Saved data entries:

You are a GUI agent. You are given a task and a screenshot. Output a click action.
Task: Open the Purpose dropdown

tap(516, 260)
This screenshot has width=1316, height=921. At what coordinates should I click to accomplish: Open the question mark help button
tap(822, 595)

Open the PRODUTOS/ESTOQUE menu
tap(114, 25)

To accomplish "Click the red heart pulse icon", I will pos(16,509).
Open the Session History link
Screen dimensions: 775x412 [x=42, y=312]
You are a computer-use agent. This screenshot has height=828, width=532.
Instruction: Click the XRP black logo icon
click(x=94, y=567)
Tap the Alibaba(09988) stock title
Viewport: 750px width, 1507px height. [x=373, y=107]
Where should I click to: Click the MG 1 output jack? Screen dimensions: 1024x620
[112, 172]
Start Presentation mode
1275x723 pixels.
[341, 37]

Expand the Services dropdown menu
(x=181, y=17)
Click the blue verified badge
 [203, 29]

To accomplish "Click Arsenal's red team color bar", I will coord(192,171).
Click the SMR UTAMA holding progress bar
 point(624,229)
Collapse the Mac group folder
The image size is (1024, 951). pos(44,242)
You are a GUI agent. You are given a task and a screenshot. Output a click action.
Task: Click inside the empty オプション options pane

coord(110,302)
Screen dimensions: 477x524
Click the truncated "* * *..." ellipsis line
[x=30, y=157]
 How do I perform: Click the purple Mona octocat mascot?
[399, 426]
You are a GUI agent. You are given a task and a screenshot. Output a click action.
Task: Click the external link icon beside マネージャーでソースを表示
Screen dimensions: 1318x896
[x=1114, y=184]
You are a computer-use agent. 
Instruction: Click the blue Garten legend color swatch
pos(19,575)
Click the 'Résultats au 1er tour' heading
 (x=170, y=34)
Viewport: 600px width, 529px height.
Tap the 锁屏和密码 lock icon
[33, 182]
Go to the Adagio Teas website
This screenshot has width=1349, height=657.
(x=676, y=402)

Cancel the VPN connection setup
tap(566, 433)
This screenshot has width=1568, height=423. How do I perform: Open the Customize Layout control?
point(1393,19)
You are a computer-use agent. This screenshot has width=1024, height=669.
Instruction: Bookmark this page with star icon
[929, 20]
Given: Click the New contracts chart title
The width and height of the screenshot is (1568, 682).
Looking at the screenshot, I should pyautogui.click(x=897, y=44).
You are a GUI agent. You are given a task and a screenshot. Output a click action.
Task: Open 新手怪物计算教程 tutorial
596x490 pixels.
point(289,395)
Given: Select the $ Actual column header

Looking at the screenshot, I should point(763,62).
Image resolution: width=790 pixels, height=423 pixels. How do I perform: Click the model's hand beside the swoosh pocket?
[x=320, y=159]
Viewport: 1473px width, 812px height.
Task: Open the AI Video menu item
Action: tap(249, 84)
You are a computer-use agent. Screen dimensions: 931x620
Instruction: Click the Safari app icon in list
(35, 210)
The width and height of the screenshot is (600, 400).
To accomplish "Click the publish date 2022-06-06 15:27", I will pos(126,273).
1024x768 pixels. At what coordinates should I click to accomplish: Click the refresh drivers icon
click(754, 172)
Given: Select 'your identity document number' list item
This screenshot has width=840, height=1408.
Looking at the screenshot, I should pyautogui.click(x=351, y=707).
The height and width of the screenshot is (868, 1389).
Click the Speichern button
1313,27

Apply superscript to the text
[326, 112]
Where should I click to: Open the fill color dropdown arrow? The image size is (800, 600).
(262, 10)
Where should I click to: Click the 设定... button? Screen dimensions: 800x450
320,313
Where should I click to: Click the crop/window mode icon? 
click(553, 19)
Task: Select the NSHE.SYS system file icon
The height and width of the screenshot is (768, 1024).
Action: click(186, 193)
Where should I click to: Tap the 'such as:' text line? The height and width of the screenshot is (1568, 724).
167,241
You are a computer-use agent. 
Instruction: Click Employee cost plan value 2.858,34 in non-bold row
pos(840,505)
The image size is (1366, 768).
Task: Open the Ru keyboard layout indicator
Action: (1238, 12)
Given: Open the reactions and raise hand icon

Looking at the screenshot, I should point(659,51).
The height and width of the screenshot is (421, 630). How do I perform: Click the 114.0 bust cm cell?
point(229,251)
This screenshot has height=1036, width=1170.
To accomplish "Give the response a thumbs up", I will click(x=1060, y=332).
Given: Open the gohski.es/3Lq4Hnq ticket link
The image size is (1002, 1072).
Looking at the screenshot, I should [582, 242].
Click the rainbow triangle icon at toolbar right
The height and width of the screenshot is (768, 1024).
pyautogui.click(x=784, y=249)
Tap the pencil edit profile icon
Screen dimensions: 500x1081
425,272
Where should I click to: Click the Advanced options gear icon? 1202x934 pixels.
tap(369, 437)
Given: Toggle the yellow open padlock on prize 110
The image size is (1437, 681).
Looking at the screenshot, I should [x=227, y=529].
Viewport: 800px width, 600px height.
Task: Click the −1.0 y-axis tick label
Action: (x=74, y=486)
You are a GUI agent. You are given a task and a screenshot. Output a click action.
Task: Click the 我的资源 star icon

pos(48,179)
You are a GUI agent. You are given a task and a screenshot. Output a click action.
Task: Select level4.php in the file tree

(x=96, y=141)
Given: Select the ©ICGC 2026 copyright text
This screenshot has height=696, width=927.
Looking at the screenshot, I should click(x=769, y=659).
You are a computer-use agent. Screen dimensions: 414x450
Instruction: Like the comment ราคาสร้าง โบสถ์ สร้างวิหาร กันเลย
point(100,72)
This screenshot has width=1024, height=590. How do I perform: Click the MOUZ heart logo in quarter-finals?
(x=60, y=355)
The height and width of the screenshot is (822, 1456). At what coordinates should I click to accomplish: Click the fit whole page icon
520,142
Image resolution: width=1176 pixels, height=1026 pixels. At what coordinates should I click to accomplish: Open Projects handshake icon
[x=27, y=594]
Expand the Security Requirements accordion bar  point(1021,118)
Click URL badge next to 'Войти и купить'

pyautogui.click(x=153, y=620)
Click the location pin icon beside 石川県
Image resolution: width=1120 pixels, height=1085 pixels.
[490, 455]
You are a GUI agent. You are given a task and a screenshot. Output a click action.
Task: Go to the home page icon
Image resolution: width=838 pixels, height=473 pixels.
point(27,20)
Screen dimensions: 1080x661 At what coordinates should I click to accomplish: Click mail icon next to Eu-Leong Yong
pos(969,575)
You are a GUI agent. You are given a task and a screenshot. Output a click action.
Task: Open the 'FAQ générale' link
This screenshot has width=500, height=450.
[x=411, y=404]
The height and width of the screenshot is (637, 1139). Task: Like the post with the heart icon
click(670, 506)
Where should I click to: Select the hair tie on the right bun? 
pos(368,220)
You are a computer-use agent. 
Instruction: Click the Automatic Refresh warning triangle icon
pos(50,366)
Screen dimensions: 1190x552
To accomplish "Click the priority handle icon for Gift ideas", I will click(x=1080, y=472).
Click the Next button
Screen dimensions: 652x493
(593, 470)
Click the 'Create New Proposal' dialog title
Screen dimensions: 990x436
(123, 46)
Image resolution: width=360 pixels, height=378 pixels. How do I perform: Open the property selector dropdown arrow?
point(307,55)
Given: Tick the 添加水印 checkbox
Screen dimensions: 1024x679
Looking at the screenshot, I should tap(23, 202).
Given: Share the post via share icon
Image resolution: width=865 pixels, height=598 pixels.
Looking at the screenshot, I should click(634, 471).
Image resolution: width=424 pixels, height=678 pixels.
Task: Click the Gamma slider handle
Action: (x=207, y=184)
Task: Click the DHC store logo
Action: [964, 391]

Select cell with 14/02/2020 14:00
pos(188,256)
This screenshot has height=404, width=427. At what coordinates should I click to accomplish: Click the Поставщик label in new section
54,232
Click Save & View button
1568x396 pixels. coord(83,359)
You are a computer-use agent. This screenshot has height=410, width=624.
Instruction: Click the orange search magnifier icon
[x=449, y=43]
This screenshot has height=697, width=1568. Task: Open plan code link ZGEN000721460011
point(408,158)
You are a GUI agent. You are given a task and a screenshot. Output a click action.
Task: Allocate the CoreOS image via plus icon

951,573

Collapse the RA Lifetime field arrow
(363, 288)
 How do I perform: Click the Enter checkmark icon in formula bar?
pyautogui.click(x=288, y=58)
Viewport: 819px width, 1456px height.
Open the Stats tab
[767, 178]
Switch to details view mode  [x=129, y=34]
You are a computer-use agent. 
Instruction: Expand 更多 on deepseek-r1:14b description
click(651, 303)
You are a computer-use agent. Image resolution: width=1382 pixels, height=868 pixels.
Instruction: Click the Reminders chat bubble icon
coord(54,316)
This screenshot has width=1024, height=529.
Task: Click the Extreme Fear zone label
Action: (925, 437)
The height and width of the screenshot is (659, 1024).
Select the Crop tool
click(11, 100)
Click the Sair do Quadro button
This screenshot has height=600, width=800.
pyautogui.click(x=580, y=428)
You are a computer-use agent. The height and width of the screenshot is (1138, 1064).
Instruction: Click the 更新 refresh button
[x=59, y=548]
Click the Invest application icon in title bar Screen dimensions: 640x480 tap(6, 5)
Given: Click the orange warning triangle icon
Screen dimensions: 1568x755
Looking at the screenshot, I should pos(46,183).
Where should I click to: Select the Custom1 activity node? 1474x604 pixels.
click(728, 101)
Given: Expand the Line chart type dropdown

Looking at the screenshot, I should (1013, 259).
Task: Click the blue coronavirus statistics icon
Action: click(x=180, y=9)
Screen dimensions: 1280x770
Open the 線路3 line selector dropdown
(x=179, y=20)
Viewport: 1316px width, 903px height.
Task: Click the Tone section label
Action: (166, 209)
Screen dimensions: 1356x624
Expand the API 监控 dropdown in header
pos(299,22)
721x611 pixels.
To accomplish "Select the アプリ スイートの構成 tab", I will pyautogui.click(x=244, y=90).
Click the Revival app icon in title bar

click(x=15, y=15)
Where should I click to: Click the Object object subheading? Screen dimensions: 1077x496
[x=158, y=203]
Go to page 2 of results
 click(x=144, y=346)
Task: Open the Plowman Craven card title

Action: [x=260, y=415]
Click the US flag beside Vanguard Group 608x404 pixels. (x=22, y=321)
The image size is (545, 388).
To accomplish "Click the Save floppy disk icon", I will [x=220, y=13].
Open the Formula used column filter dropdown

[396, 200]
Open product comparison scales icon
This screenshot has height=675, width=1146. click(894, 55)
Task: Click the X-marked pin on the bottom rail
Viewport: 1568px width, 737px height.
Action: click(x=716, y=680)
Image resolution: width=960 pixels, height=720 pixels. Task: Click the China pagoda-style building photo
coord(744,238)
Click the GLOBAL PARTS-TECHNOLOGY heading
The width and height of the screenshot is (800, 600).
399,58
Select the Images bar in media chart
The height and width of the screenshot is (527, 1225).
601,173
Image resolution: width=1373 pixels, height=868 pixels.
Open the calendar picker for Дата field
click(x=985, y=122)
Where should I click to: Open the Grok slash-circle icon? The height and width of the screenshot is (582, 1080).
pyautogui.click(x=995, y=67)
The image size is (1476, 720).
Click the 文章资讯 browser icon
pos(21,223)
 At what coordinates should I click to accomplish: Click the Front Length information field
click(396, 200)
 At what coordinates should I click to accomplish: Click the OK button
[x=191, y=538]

Work item:
Each line in the entries above, starting at the line with "Click the US" and ending at the line with "Task: Click the X-marked", is to be printed exactly, and only those lines.

Answer to this exercise:
Click the US flag beside Vanguard Group 608x404 pixels. (x=22, y=321)
The image size is (545, 388).
To accomplish "Click the Save floppy disk icon", I will [x=220, y=13].
Open the Formula used column filter dropdown

[396, 200]
Open product comparison scales icon
This screenshot has height=675, width=1146. click(894, 55)
Task: Click the X-marked pin on the bottom rail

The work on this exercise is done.